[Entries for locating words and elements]
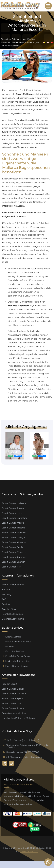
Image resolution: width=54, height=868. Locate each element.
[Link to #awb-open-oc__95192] (48, 6)
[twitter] (5, 763)
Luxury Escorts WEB (29, 851)
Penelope (39, 452)
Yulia (15, 452)
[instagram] (11, 763)
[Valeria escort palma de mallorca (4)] (15, 433)
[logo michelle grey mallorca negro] (20, 3)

- **DIRECTION**:
Recast all the items above as a numbered list, dropping any blank lines and leaving out the pictures.

- **FULL ANSWER**:
1. Image resolution: width=54, height=868. Locate each element.
2. [Link to #awb-open-oc__95192] (48, 6)
3. [twitter] (5, 763)
4. Luxury Escorts WEB (29, 851)
5. Penelope (39, 452)
6. Yulia (15, 452)
7. [instagram] (11, 763)
8. [Valeria escort palma de mallorca (4)] (15, 433)
9. [logo michelle grey mallorca negro] (20, 3)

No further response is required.